§ **Things to do**:
(1) In the parenting forum thread, why does the husband have to come retrieve the poster after she hands him the baby? Answer in one to three sentences.
(2) Repeat the part of the parenting forum thread starting at "-when you hand" and ending at "(Mar 20, 2008)", switching "restroom" to "bathroom".

§ **Text to read**:

Start

Originally Posted by *kirstenb* 
You don't remember the last time you went to the bathroom with the door shut.

You exclaim "A bike!" every time you see one because DS is so infatuated with them, even when you are by yourself.

YES! both of these!
I don't remember the last time I peed without an audience!!
&

A DOG! look! It's a DOG! WOOF! WOOF!


----------



## Agatha_Ann (Apr 5, 2009)

-when you hand the baby to your DH so you can use the restroom and he has to come retrieve you because you have fallen asleep on the toilet


----------



## nerdymom (Mar 20, 2008)

Quote:


Originally Posted by *AFWife* 
- You've ever tried to reason with a newborn "There's no way you're hungry. Mommy just fed you 10mins ago."

! all the time with my 6 month old!

End

§ **Supplied information**:
Start

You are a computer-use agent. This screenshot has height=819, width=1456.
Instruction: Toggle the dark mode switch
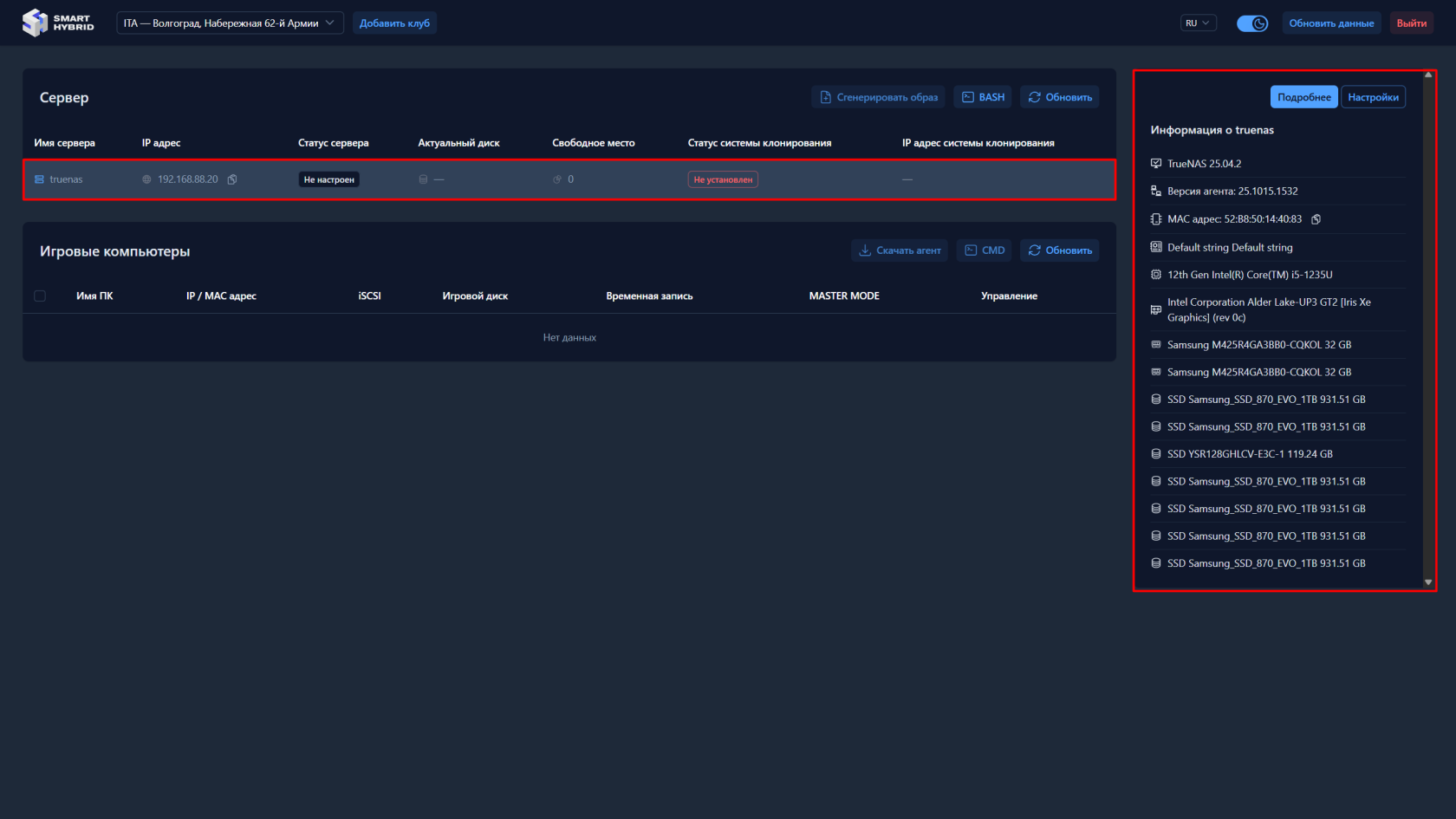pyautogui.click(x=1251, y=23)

End
Start

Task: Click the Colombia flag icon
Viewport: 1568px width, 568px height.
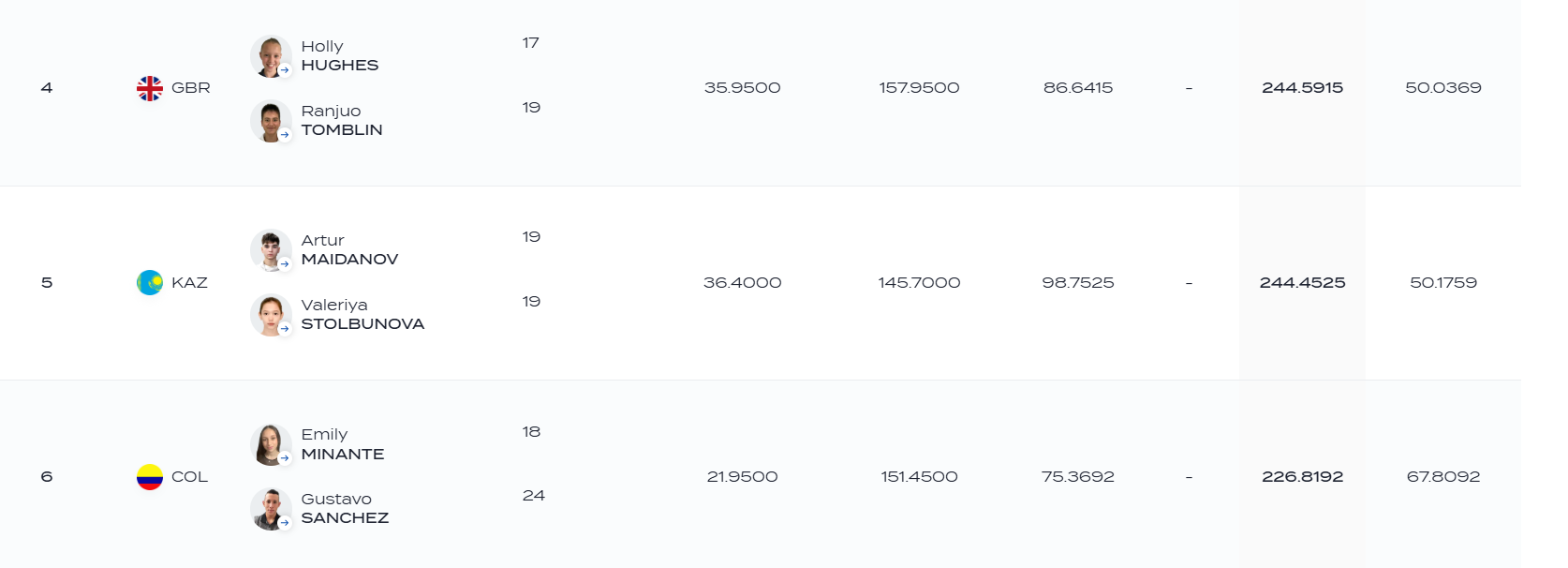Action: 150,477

End

§ **Expected answers**:
(1) He has to come get her because she has fallen asleep on the toilet. She had handed him the baby so that she could use the restroom.

(2)
-when you hand the baby to your DH so you can use the bathroom and he has to come retrieve you because you have fallen asleep on the toilet


----------



## nerdymom (Mar 20, 2008)